Michael R. Roskam est un réalisateur européen qui se fera à n’en pas douter, un petit nom outre atlantique dans les années à venir, comme a pu le faire son homologue Nicolas Winding Refn. D’ailleurs, les deux cinéastes ne sont pas si éloignés que cela. Même si le belge joue moins sur un esthétisme exacerbé, lui aussi aime épurer ses récits dans un environnement masculin presque impuissant (Bullhead/Only God Forgives), et faire parler les attitudes ou le langage corporel plutôt que les longs dialogues fastes. Une caractéristique qui lui permet de retenir ses coups, d’appesantir l’animalité virile de ses personnages, de faire exploser par petites touches une noirceur bestiale à peine dissimulée dans son film de mafieux ou de petites frappes.

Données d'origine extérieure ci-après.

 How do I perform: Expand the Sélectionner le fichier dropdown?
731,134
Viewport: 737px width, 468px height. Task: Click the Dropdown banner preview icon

Tom Hardy était l’homme adéquat pour un rôle aussi fort mais doucement moribond. Une force tranquille qu’il ne faut pas réveiller, un enracinement dans un mutisme protecteur. Bob est barman, et ne se dit que simple barman. Il travaille dans un bar qui est la propriété de la mafia tchéchène et non plus celle de son patron Marv. Un soir, il se fera braquer et une enquête commencera. Dans le même temps, il recueillera un chien abandonné dans la poubelle de Nadia avec qui il nouera des liens sous le regard jalousement énervé de l’ex petit ami de cette jeune femme. De ce point de vue-là, le parallèle avec Nicolas Winding Refn est aussi flagrant : lui aussi filme les liaisons amoureuses avec comme point d’orgue une timidité et une non sexualisation délicate.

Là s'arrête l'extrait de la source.